_What to do_
Locate each line in the records containing "green". Copy it.

========================================

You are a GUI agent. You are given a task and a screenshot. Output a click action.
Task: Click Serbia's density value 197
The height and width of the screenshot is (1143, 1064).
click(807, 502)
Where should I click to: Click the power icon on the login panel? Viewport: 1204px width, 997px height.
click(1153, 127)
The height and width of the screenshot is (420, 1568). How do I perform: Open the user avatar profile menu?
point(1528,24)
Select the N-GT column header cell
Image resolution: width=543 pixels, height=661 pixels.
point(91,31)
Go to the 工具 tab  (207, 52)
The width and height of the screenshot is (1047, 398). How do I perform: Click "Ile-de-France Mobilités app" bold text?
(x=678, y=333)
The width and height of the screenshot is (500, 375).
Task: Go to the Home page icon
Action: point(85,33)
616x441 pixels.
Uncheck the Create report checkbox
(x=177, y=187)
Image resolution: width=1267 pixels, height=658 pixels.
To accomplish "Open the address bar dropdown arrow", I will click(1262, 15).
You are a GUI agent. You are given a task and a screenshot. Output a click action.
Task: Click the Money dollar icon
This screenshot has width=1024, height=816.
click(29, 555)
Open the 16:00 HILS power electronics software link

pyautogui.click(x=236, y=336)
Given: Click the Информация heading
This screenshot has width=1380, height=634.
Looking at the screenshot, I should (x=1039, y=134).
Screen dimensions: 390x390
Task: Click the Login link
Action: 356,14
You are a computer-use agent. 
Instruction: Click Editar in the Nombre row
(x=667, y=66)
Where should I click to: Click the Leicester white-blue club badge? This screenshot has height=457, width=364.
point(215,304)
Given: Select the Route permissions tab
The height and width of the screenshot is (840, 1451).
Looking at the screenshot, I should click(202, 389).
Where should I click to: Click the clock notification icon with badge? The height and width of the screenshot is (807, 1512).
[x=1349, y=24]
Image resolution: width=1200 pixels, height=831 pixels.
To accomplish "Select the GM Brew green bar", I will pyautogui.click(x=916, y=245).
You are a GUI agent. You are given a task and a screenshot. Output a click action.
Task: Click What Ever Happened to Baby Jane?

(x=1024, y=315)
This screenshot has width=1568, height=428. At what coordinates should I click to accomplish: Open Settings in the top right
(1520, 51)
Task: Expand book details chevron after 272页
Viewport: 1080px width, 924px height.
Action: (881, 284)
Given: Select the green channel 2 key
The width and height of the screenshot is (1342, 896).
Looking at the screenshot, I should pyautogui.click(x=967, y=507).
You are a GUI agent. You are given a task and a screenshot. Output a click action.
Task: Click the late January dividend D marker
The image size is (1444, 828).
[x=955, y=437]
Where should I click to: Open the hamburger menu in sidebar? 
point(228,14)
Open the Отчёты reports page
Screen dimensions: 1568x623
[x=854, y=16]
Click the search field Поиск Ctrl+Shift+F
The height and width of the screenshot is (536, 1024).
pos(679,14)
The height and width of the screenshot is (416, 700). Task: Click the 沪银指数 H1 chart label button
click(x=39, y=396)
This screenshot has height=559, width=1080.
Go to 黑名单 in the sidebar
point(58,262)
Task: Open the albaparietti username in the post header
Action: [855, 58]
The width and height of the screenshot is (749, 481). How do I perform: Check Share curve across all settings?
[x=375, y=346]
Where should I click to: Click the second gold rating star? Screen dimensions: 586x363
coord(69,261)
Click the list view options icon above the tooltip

========================================

_Final answer_
To accomplish "Select the GM Brew green bar", I will pyautogui.click(x=916, y=245).
Given: Select the green channel 2 key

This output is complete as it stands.